First off, I'm assuming there's not a huge need for this kind of thing.
I'm working on a problem where I need a UBOUND function that operates on single-dimensioned dynamic arrays.
The macro that I came up with won't work with arrays of strings because those are not single-dimensioned arrays.
And I don't need one for strings right now anyway. 😉
My macro seems like it should work on most common single-dimensioned data types. We'll see ...
Below is an easy to follow demonstration for your toolbox.
'===============================================================================================
' BACKGROUND:
'
' BCX does not have a LBOUND function because the true LBOUND of every BCX array is ZERO.
' BCX does have the UBOUND function but it only works on single-dimensioned STATIC arrays
'
' The macro below will return the number of cells in a DYNAMIC single-dimensioned array.

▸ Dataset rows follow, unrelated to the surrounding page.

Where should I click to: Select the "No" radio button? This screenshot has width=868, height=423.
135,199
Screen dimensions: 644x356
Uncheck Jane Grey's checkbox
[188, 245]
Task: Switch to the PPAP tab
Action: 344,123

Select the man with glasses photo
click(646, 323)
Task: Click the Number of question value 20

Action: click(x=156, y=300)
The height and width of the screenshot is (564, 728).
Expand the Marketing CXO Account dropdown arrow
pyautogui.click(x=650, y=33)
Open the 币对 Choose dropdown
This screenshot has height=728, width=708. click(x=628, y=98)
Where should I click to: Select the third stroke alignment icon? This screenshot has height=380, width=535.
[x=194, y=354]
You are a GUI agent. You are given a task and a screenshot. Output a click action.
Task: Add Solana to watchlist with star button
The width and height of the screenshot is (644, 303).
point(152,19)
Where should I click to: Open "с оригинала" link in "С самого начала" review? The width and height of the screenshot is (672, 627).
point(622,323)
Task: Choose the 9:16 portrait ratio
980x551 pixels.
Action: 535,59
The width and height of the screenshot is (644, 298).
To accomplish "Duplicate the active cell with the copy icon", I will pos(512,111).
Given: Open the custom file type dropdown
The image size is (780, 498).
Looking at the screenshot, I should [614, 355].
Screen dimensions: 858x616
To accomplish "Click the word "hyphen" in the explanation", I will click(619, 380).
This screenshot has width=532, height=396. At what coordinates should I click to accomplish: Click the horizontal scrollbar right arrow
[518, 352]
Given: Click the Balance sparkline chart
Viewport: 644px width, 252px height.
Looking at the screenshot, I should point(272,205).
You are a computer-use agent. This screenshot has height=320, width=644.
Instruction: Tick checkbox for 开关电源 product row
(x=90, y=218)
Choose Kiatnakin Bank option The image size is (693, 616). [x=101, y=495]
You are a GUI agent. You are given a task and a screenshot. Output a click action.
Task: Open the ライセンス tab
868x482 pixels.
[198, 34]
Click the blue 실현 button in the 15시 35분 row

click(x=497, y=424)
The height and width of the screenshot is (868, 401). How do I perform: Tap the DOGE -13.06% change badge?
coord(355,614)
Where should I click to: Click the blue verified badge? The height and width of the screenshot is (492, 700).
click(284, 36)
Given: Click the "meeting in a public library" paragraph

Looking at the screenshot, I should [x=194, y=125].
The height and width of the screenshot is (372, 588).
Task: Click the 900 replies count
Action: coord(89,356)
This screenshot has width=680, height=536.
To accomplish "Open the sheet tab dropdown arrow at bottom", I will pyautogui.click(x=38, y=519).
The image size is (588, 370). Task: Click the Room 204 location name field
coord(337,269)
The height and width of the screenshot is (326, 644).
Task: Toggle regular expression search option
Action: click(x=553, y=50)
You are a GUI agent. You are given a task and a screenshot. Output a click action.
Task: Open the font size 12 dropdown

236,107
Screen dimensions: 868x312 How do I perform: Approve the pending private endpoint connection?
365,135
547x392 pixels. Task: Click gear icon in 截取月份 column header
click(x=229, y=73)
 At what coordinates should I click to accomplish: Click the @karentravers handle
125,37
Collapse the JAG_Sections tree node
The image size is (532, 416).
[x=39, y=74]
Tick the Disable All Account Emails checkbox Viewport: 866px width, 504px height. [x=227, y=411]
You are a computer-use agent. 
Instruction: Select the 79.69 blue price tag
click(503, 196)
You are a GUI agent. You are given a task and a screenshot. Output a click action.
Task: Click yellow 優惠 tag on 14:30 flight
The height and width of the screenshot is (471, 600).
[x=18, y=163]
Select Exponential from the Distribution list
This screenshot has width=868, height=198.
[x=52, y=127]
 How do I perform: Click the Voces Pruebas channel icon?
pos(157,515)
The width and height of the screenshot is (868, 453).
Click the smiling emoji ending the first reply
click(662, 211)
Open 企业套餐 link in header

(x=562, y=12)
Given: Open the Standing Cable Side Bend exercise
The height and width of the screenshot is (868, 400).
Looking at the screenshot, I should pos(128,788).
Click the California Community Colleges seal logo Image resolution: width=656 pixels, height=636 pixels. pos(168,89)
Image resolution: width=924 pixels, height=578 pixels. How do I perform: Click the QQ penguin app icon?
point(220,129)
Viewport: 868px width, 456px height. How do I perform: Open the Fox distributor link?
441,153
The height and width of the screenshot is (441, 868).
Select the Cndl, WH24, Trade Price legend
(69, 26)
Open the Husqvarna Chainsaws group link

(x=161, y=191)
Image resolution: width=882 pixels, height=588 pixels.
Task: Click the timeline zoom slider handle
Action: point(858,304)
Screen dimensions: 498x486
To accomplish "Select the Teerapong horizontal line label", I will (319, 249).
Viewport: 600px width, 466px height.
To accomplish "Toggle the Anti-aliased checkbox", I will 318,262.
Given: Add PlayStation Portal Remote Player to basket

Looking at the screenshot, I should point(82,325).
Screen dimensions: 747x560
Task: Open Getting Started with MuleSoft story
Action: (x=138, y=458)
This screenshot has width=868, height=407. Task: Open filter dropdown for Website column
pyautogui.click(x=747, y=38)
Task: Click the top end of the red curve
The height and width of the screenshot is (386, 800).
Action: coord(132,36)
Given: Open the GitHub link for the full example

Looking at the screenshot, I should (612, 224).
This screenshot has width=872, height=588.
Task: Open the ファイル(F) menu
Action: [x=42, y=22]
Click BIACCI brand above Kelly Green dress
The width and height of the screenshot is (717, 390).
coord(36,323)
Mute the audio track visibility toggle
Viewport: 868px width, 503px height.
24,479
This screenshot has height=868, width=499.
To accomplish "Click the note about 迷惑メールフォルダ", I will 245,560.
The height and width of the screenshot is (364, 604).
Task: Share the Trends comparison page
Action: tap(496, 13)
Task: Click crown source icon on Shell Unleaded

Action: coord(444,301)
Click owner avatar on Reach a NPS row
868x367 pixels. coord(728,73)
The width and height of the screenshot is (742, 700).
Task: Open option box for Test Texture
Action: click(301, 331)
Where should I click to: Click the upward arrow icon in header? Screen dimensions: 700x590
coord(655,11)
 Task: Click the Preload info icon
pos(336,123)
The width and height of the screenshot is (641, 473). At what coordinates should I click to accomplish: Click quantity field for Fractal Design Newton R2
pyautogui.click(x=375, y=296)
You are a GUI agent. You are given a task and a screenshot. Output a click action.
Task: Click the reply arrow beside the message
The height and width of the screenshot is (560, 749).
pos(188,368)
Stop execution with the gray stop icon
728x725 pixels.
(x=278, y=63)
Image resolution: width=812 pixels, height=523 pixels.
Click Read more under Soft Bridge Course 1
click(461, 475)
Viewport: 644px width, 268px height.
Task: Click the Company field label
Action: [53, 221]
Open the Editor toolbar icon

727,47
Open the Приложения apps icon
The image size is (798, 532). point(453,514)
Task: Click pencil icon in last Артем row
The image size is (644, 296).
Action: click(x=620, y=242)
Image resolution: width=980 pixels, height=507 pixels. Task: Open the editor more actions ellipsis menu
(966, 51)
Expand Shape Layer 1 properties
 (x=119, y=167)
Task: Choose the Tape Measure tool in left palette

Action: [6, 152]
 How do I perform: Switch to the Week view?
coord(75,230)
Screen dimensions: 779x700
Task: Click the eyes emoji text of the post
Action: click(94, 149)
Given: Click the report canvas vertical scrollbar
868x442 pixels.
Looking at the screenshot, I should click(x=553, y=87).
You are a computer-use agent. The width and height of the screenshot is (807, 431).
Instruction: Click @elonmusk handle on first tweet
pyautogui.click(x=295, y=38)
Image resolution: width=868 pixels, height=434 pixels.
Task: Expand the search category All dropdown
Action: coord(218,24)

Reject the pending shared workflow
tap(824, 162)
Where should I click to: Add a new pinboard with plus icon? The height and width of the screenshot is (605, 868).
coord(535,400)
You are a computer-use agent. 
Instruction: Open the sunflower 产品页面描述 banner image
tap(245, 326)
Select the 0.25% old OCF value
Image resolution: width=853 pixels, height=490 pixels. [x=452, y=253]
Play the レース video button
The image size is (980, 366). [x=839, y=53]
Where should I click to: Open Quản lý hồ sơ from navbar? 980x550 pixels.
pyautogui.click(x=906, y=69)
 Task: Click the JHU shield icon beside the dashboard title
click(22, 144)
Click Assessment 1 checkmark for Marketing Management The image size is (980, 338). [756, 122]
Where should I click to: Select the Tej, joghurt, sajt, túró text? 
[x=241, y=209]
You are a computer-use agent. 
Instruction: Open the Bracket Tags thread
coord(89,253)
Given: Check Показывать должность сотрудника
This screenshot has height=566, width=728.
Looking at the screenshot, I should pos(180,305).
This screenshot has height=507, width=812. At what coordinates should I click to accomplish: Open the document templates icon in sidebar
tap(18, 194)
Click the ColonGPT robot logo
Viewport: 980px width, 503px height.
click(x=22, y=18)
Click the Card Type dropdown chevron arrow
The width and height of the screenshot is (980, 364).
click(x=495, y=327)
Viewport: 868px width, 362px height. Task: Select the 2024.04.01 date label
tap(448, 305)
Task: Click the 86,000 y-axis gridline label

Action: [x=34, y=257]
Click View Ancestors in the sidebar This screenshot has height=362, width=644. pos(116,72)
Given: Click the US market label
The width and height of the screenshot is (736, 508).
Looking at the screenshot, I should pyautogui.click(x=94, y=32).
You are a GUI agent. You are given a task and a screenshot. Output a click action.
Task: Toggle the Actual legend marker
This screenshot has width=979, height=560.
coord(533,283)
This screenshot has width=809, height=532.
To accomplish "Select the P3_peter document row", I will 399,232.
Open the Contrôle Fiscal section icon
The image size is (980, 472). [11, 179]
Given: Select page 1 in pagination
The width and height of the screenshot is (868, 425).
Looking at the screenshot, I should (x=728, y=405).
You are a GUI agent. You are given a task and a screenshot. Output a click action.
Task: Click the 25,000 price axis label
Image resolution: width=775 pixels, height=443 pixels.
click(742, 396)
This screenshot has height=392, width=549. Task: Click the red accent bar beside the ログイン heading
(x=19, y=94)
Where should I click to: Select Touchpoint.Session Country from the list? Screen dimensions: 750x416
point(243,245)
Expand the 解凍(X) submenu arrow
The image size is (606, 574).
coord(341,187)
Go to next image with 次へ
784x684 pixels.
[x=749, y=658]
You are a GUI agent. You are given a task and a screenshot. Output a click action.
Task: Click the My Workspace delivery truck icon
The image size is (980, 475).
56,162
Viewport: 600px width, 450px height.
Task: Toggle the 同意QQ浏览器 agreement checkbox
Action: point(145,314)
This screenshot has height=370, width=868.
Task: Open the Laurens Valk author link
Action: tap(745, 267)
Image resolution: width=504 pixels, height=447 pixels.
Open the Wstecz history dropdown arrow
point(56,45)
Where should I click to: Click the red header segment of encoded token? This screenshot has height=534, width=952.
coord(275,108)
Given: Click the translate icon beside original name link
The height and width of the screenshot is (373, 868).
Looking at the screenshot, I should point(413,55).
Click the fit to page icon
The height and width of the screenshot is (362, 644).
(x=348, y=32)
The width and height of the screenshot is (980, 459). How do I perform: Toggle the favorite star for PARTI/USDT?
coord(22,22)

' By simple observation, the internal CreateArr function adds 2 extra cells to the requested
' memory. That is why my macro (below) subtracts 2 from the result.
'
' This specific example was sucessfully tested using Lcc-Win32, Pelles C, MSVC, Mingw, and Clang
'
' Embarcadero C++ reported one too many on all four of the samples. Beware of Dragons ...
'===============================================================================================
MACRO DYN_UBOUND(i, t) = (LONG)(_msize((i))/SIZEOF(t)-2)
TYPE foo
member_1 AS INTEGER
member_2 AS SINGLE
member_3 AS DOUBLE
END TYPE
DIM DYNAMIC AAA [10] AS foo
DIM DYNAMIC BBB [20] AS INTEGER
DIM DYNAMIC CCC [30] AS SINGLE
DIM DYNAMIC DDD [40] AS DOUBLE
PRINT DYN_UBOUND(AAA, foo) ' AAA is the Array Name, the datatype is foo
PRINT DYN_UBOUND(BBB, INTEGER) ' BBB is the Array Name, the datatype is INTEGER
PRINT DYN_UBOUND(CCC, SINGLE) ' CCC is the Array Name, the datatype is SINGLE
PRINT DYN_UBOUND(DDD, DOUBLE) ' DDD is the Array Name, the datatype is DOUBLE
PAUSE
OUTPUT:
10
20
30
40
Press any key to continue . . .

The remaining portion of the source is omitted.